When the caddisfly is old enough, they grow wings and move out, leaving the case behind. If you find one of these empty cases, you’ll see a tiny air hole on the back end. This tiny air hole is a perfect spot to string up the case on a bracelet or necklace. One WEN volunteer, Al, works at an insect taxonomy lab and brings us leftover cases to do just that.
“Where are these caddisfly cases from?” Deb asked during one of our jewelry-making sessions.
“King County,” Al said.
Seattle is in King County. They were from home.

Monday, January 4, 2021

Living in a Caddisfly Case: Part Two

By Cassie Sevigny

My first trip, we had to leave Missoula to reach our stream site. My mental orientation at this point lacked a compass rose. I biked to the office, crammed myself into Becca's car like another piece of gear, and sat quietly for an hour while we drove off the map into the Wilds of Montana. That is, we went to Lolo.
We lost cell phone service. We passed driveways with signs and side roads without. Rusty pickup trucks guarded the paint-peeling houses. We parked on a dirt shoulder near the day’s assigned stream spot. Popped the trunk, loaded our arms with waders, measuring tools, and clipboards.
Riverside, we untied our shoes, stowed them on the bank, and pulled on the waders. I glanced enviously at the boot-waders the rest of our small team wore. With small feet, my only option were the child-sized, overall-style waders. The waterproofed camo fabric of the legs hugged me so snugly that I had a slight penguin-like waddle. But my waders had pockets.

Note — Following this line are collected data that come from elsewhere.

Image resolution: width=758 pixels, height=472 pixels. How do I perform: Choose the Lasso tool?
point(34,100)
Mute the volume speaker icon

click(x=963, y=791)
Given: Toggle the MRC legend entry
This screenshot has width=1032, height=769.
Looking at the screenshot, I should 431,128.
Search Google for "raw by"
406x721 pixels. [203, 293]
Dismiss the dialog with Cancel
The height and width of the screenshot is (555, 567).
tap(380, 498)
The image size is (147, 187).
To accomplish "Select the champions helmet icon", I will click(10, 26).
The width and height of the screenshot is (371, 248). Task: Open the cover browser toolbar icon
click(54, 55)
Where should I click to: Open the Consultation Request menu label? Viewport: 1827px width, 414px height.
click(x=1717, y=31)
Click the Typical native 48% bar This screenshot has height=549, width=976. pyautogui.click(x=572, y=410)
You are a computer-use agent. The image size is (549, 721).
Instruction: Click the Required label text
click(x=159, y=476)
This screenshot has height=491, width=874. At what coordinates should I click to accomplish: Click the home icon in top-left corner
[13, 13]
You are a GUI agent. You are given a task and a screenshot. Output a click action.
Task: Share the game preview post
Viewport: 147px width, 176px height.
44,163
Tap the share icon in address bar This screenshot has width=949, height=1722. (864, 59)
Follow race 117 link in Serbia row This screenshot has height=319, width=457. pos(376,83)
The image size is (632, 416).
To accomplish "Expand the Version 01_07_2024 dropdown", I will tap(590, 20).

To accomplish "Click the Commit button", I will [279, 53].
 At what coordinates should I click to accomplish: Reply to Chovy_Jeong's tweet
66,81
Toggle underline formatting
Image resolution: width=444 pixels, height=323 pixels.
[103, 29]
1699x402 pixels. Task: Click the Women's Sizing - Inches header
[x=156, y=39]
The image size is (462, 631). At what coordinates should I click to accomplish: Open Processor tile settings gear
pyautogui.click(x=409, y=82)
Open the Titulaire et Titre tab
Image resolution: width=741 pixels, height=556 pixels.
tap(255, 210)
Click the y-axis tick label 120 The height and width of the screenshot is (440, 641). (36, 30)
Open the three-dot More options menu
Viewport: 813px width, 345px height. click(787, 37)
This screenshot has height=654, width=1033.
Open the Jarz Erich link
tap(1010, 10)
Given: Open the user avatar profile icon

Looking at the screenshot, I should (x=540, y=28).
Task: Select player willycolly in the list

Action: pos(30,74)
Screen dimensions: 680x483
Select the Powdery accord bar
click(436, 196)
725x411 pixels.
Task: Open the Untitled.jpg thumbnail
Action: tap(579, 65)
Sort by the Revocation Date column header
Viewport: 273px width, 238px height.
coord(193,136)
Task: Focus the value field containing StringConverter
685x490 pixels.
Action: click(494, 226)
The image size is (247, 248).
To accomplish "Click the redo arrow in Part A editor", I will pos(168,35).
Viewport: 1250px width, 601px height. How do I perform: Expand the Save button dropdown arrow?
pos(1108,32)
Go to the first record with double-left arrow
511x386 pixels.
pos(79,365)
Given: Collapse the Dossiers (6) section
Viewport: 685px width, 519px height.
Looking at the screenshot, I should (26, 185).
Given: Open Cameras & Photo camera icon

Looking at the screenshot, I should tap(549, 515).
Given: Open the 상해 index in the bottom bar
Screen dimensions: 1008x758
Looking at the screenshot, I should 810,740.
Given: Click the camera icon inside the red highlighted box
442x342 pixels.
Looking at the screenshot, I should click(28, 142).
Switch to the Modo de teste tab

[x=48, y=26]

We had several sets of data to gather, and one of those was called Pebble Count. That sounded pretty boring at first – just gonna start counting pebbles, we’ll be here all day folks. But during Pebble Count we do not actually do any counting of pebbles. We measure rocks.
I reached into the water, hand stinging from the sudden cold, picked up a rock in front of my foot, and pulled a lime green ruler from the pocket of my waders. Daylight reflected off the wet rock. Wait, no, those shimmering striations were embedded in the piece of granite! I tilted the rock back and forth in my hands.
I held the ruler to the rock along its B axis – not its height or length, but width – to find its mediumest measurement.
“50 millimeters!” I yelled to my partner with a clipboard.
I pocketed the rock. When else was I going to find such a glittery rock? I took a step forward deeper into the river. My hand made the polar plunge again to retrieve a second rock. It too, sparkled. Looking up from my Pebble Count, the entire streambed was composed of these sparkle-ridden rocks, a river of treasure flowing through the mountains underneath the crystal clear waters.